7 cities immortalised in Eurovision song

Stockholm 2

In less than four months, we will have been to Stockholm, picked a winner and started planned to go to <insert country name here>. But did you know that Sweden’s capital is one of a select bunch of cities that have been in the title of a Eurovision song? Let’s look at some of them.

First, Stockholm’s the 2016 venue, as it was the 1975 and 2000 venue. And some would say that a good time to see it is in the snow. Well, Monica Zetterlund said so in 1963. She told us that a sailboat is a fine way to see Lake Klara, the Riddarfjärd, and the German church with its dinging-donging bells. This could be a top tip for anyone venturing out there in May. And if you find this song vaguely familiar, footage of Monica was spliced with Ms Sanna Nielsen to form an interesting duet at last year’s Melodifestivalen.



Next we move into glorious colour. Well, as glorious as colour can get in 1978. So Monaco(-Ville) has never hosted a contest, but ihe principality did win. Olivier & Caline Toussaint took us south from the host city of Paris to a place full of gardens (naturally) where Chaplin, Bardot and Juliet could have had their own secret trysts. Olivier and Caline met there it seems, and they liken themselves to these illustrious people. It’s almost like an advert for the city/microstate.


Back to black & white (yeah, I know, but bear with me) and last year’s host city has had not one, but two songs about it. I’ve picked the more name-droppy of the two. If only I’d paid attention to Eleonore Schwarz this time last year I would have known all about magicians, the Grinzing and the sausage vendor. She even mentions the Bardecker* guide book. I don’t think that would be allowed in the 21st Century.

*other guide books are available



Amsterdam has also hosted our favourite TV show. In 1970, NOS picked up the pieces after the fun and games of the four-way tie in Madrid. The noteworthy thing about this next song is that it was sung in the Netherlands’ ‘other’ capital. Everything happens there, we’re told. Maggie came fifth.


Of course, not all cities in Eurovision song titles are in Europe. In 1984 the Italians sang about the trains in the Tunisian city of Tozeur. Now as we all should know, Tunisia is in the EBU, so could participate of it wanted to. Perhaps Franco Battiato & Alice and RAI were sending subliminal messages to ERTT to have a go. It may have backfired, however, as there are no trains in Tozeur.  Darn good song though.

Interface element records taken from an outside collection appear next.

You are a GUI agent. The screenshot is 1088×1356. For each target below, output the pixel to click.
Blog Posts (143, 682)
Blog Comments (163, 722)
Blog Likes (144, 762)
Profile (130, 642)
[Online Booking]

The USA hasn’t escaped the Eurovision treatment either. There are whispers that the Eurovision format has been sold to our American cousins, so maybe one day we could hear someone in Juneau reading out the Alaskan televote. I look forward to that day. And one of those American cities that keeps cropping up is the den of inequity that is Las Vegas. George Clooney once carried out a casino heist there, and Sweden’s Martin Stenmarck decided it was worth singing about. Especially the Mandalay Bay Resort (is that more advertising?) and the infamous Strip. It almost makes you wish there could be a contest in Nevada.


Before I pick the final city, I’m going to give an honourable mention to someone so spoilt for choice, he crammed as many European cities into a song that he could. Can you spot them all? It didn’t do him any harm – he finished second equal to Italy. Here’s Liam Reilly. And, if you can see him, the legendary Noel Kelehan.


So the last song in this article is a work of genius. Some would call it contrived, others a milestone in aiming for the domestic vote. Yep, it’s written by Mr Siegel but don’t let that put you off. It’s not the first song about Jerusalem, however I thought you’d want something like this instead of some downbeat Austrian jazz. Reise nach Jerusalem – Kudüs’e seyahat was sung in, erm, Jerusalem in four languages. Behold Sürpriz in all their 1999 glory.


Which song do you like with a city in the title? Is it in this article? Or is it another one? And is there a city out there you’s like to see in a song title? Tell us what you think.